HHT

HHT

Friday, December 2, 2016

And So It Begins...

Both Bug and Jay-Are have JPS (Juvenile Polyp Syndrome) as a part of their HHT (Hereditary Hemorrhagic Telangiectasia) / in addition to their HHT. This is caused by the specific genetic mutation that they have; which is SMAD4. We know this as we have done the genetic tests to confirm as much. As a result of this we know without a doubt that Bug will have polyps in her GI tract (Jay-Are has this as well and has had several surgeries as a result in the past as well as he gets yearly screening). It is just a matter of fact, and one that we have accepted. What we did not know is how soon those will appear and the extent of what is to come. This means that part of our reality is that there is a very real possibility that one day Bug will have to have her colon removed just like Jay-Are did, but hopefully not, and if so, hopefully for not many years to come.

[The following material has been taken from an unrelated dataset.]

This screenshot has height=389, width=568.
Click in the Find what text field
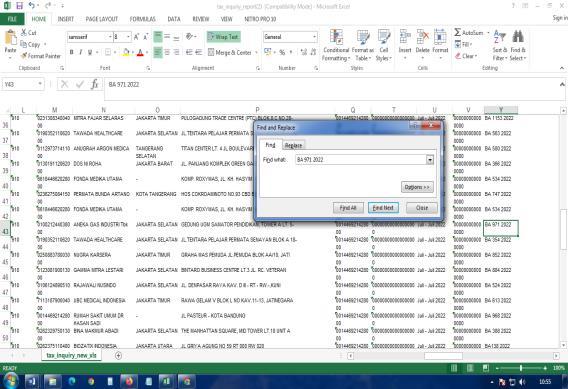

In order to make sure that things are in the right hands we have a GI Specialist that we see once a year (Dr. T). Dr. T is awesome and does a really good job of helping us to understand what we should and should not do in order to be as preventative as we can in our situation. For us that includes Bug taking MiraLAX on a normal basis to ensure that her stool remains soft, and watching for blood in her stool (yes we look at every single one, oh the joys of parenthood).

Recently the second came to light. There was blood in her stool two different times, in a short amount of time (within two days of each other the week before Thanksgiving). For most parents this would probably be extremely frightening. For us, unfortunately it was expected, and as I mentioned, something we are always watching for. As a result, we called Dr. T and let her know what was going on and she got us in for an appointment this week on Tuesday. At that appointment she told us what we already knew, but did not really want to hear. If there is blood, then there is probably a polyp bothering her, which means that we have to be invasive much sooner than we wanted to. Up until now the plan had been to observe and monitor and be as non-invasive as possible. With this new development, plans have changed.

What this means for us now is that Dr. T will need to start looking on the inside to see what is going on. So long story short, we will be doing an upper endoscopy and colonoscopy the week of December 19 at Children's Hospital. From there we hopefully will have a better idea of what is happening on the inside and be able to formulate a plan from there! I will keep you posted once that has happened, but wanted to make sure to keep things up to date for those that were interested!